-- start Supplied data --
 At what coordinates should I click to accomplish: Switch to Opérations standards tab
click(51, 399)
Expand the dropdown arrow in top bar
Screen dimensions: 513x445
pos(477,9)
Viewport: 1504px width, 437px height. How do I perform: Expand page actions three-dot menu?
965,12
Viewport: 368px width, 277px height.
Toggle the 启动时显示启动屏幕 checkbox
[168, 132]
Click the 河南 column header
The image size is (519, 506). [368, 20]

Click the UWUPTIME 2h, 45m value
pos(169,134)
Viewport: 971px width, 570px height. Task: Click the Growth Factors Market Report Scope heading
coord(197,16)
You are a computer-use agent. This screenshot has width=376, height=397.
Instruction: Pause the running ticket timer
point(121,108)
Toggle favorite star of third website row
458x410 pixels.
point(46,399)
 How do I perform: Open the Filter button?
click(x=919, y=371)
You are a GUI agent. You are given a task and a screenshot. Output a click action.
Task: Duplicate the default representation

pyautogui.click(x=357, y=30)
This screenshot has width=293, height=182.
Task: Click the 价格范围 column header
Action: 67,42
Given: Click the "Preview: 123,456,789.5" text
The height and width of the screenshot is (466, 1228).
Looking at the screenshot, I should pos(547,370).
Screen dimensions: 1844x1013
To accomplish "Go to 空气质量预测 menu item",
-- end Supplied data --
:: Work to do ::
Please tally the lines of the data above that contain the string "Viewport", treating case as significant. Reply with only the number.

:: Correct output ::
3